Pour les rapporteurs spéciaux, le rétablissement d’un grand nombre des postes d’enseignant supprimés depuis 2007 doit constituer une priorité, si l’on veut redonner au service public de l’éducation les moyens de ses ambitions.
En outre, la répartition des suppressions de postes entre le public et le privé ne nous paraît pas équitable. En effet, l’enseignement privé subit moins de 10 % des suppressions de postes, alors qu’il est d’usage de respecter un prorata de 20 % entre les créations ou les suppressions de postes dans l’enseignement privé et celles qui concernent l’enseignement public.
S’agissant toujours des effectifs, le nombre de professeurs contractuels n’est toujours pas connu avec précision ; nous savons seulement que, entre le 31 décembre 2005 et le 31 décembre 2010, il a augmenté de 76 %. Ces informations doivent bien sûr être rendues publiques, c’est la raison pour laquelle la commission des finances présentera un amendement tendant à prévoir la remise d’un rapport sur cette question au Parlement.
Les dépenses relatives aux heures supplémentaires constituent une dernière variable d’ajustement des emplois de l’éducation nationale.

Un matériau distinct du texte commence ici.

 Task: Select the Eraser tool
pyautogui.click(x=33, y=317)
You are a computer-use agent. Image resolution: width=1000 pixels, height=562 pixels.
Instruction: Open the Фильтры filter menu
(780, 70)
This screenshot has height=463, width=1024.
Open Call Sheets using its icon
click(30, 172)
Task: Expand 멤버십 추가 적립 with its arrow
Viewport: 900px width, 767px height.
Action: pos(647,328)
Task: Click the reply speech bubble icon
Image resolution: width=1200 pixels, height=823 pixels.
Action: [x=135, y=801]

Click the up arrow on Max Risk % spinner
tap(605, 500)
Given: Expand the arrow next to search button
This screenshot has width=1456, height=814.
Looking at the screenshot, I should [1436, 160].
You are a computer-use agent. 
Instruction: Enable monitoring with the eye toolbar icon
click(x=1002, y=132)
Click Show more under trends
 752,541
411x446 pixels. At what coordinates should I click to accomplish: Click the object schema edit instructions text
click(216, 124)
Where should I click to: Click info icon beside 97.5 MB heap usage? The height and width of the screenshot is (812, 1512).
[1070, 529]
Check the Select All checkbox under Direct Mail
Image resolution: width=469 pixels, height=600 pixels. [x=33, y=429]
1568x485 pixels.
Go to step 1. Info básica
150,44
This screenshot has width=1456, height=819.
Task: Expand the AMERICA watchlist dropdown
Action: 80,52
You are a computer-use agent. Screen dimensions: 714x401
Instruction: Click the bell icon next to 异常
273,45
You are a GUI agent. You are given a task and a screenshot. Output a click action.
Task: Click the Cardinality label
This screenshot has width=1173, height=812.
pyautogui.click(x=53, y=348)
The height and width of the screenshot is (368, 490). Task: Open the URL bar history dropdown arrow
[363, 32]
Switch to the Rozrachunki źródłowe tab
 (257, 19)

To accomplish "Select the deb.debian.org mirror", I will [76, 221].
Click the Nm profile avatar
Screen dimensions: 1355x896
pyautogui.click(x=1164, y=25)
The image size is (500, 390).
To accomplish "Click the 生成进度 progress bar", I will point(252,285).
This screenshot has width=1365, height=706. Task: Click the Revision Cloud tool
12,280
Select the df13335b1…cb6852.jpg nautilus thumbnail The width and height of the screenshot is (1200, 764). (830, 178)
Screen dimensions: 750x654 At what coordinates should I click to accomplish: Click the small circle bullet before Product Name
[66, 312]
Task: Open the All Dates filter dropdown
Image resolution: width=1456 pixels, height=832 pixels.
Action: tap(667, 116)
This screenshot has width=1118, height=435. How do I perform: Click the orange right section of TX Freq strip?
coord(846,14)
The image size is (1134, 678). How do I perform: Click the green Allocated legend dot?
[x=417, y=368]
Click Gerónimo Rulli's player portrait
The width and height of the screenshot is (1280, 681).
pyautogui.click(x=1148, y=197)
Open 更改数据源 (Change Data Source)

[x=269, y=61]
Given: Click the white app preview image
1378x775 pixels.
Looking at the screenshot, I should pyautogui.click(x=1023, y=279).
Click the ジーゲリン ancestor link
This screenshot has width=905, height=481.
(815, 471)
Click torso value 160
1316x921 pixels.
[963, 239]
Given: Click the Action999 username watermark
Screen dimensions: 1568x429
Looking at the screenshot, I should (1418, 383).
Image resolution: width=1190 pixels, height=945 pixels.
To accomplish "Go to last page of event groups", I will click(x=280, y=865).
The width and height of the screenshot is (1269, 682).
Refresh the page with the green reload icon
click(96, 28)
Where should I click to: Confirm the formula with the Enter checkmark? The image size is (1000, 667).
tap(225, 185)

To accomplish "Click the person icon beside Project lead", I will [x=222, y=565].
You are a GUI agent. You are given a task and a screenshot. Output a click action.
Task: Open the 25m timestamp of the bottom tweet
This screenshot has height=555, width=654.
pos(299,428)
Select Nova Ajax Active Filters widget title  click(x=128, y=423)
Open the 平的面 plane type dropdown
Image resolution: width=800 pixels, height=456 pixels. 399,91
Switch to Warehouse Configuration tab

Celles-ci s’élèvent à 1,31 milliard d’euros pour l’année scolaire 2010-2011, soit une hausse de 3,1 % par rapport à l’année scolaire précédente. Ces sommes équivalent à la rémunération de 40 000 ETPT, ce qui est beaucoup, même si, bien entendu, toutes ces heures supplémentaires ne correspondent pas des heures d’enseignement. En tout état de cause, il faut y regarder de plus près.
Nous sommes confrontés à une question majeure : quelle école voulons-nous pour nos enfants ? Quels sont les moyens à la hauteur des enjeux ? À cet égard, en dehors de la dépense d’éducation par élève ou par établissement, qui est légèrement supérieure à la moyenne dans notre pays, les comparaisons internationales fournies par l’OCDE ne sont pas toujours flatteuses pour nous : les classes françaises comptent un nombre d’élèves plus élevé que celles des autres pays industrialisés, et le taux d’encadrement est en France inférieur à la moyenne des autres États de l’OCDE.
Pour justifier la suppression de postes d’enseignant, le Gouvernement avance des arguments démographiques : à moyen terme, le nombre d’élèves diminuerait, tandis que le nombre d’enseignants augmenterait. Le Gouvernement retient pour son calcul une période de vingt ans, allant de la rentrée scolaire 1990-1991 à la rentrée scolaire 2010-2011.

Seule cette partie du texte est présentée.